Des scientifiques de l'université de Bath (Royaume-Uni), en collaboration avec des chercheurs des universités d'Oxford et de Bristol, ont identifié une molécule qui empêche l'agrégation d'une protéine clé liée à la maladie de Parkinson, l'alpha-synucléine. L’équipe a montré que cette molécule fonctionne sur un modèle animal et estime qu’elle pourrait un jour constituer la base d’un traitement permettant de ralentir la progression de la maladie. L'étude a été publiée dans la revue « JACS Au ».

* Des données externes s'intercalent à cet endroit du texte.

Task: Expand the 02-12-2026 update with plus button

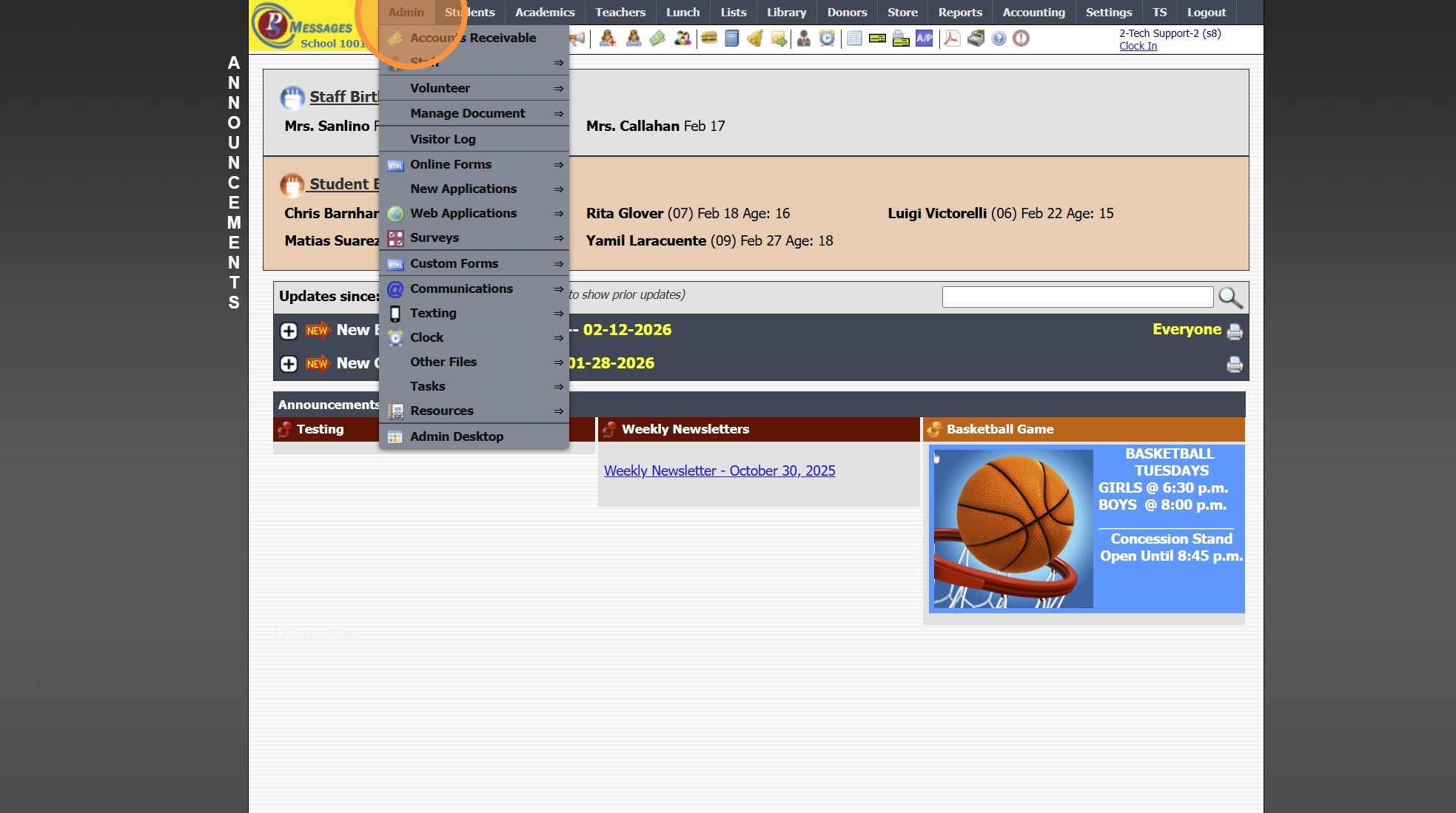Action: (x=289, y=331)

Qu'est-ce que la maladie de Parkinson

La maladie de Parkinson, une maladie neurodégénérative à évolution lente mais progressive, se caractérise par la neurodégénérescence des neurones de la substance noire, une petite zone du système nerveux central. Leur travail consiste à produire de la dopamine, une molécule fondamentale pour contrôler les mouvements et la posture.

Une accumulation de corps de Lewy est retrouvée dans la substance noire d'un patient parkinsonien. Ce sont des inclusions sphériques formées par des agrégats d’une protéine appelée alpha-synucléine. C'est précisément l'excès de corps de Lewy qui est responsable des symptômes qui comprennent, entre autres, des tremblements, des problèmes de marche, une bradykinésie, des douleurs généralisées et des paresthésies.

Les causes de la maladie de Parkinson

Actuellement, les causes de la maladie de Parkinson sont encore inconnues, mais la science s'accorde sur sa genèse multifactorielle. D'un point de vue génétique, des formes héréditaires ont été identifiées (10 à 15 % des cas) provoquées par la mutation de certains gènes : alpha-synucléine, parkine, glucocérébrosidase, PINK1, DJ1, LRRK2-dardarine.

Il existe également une corrélation entre l’apparition de la maladie et certains facteurs environnementaux. Pensez au mode de vie (tabagisme, alimentation déséquilibrée) et à l’exposition aux substances toxiques (métaux lourds, pesticides, insecticides, hydrocarbures, produits chimiques industriels et agricoles).

Enfin, n'oublions pas le rôle des facteurs endogènes. Ceux-ci incluent l’accumulation de fer dans la substance noire, le stress oxydatif, le dysfonctionnement mitochondrial et le phénomène d’excitotoxicité.

L'étude

Comme nous l'avons vu, l'alpha-synucléine est une protéine présente principalement dans les cellules cérébrales et elle a ici pour tâche d'aider à contrôler la libération de dopamine, le neurotransmetteur qui permet aux neurones de communiquer entre eux. Dans la maladie de Parkinson, l'alpha-synucléine s'agrège pour former des amas toxiques qui, en tuant les cellules nerveuses, déclenchent des symptômes.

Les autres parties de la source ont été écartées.